══ EXCERTO DE ORIGEM

De Berlim à Cisjordânia - porque construímos muros
Num momento de medo, determinação, orgulho ou desafio, erguemos barreiras - primeiro emocionais e depois, muitas vezes, físicas.
Depois, temos de viver com elas, à volta delas e através delas. Vemos as barreiras desmoronarem-se, tornarem-se ferramentas para os outros ou apenas mais um sítio na nossa paisagem frenética e cheia de gente.
Em novembro, para comemorar o 30º aniversário da queda do Muro de Berlim, organizei uma exposição para o Annenberg Space for Photography, em Los Angeles, intitulada "W|ALLS: Defend, Divide, and the Divine".
A ideia partiu da directora da instituição, Katie Hollander, que se sentia simultaneamente inspirada pelo aniversário do Muro de Berlim e fascinada pela evidência de que o mundo, mais uma vez, parecia obcecado com muros, mas em erguê-los em vez de os derrubar.
Os dias que rodearam o 9 de novembro de 1989 marcaram um momento decisivo para as pessoas de uma certa geração.
Claro que o facto de ter sido transmitido pela televisão e documentado por tantos ajudou-nos a sentir que estávamos lá, no centro da ação. A "reunificação" não era apenas uma abstração política ou uma descrição editorial; era uma cacofonia emocional de um povo unido, tal como foi transmitido pela fotógrafa do Washington Post, Carol Guzy, que captou as pessoas a celebrar esse dia (incluindo a imagem de cima). "A queda do Muro de Berlim foi certamente um momento espantoso de uma alegria incrível para ambos os lados que tinham estado separados durante tanto tempo", disse Guzy.

════

◆ **TAREFAS**:
(a) Devolva sem alterações o trecho do excerto de origem que vai de "Em novembro, para" até "de os derrubar.".
(b) Segundo o excerto de origem, de quem partiu a ideia da exposição? Responda, por favor, numa frase.

══ DADOS FORNECIDOS

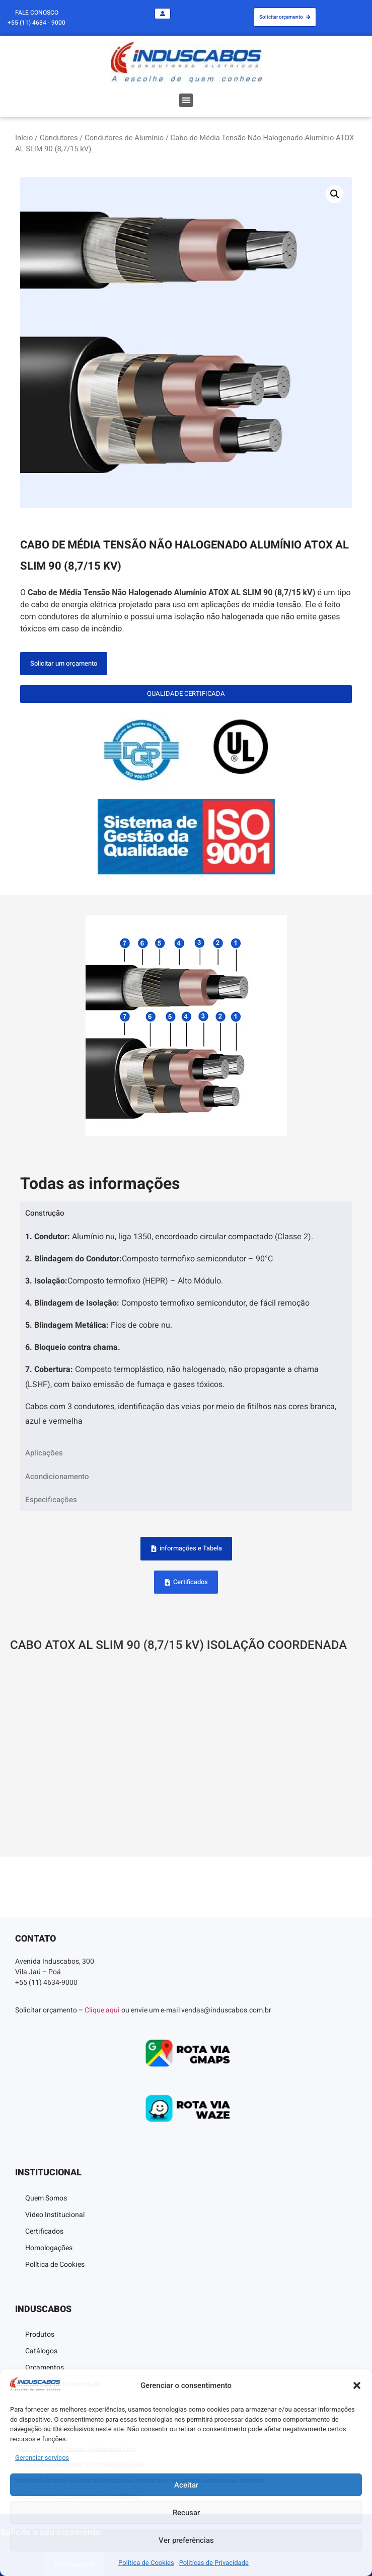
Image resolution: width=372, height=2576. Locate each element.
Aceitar (186, 2485)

════

◆ **RESOLUÇÕES**:
(a)
Em novembro, para comemorar o 30º aniversário da queda do Muro de Berlim, organizei uma exposição para o Annenberg Space for Photography, em Los Angeles, intitulada "W|ALLS: Defend, Divide, and the Divine".
A ideia partiu da directora da instituição, Katie Hollander, que se sentia simultaneamente inspirada pelo aniversário do Muro de Berlim e fascinada pela evidência de que o mundo, mais uma vez, parecia obcecado com muros, mas em erguê-los em vez de os derrubar.

(b) A ideia partiu da directora da instituição, Katie Hollander.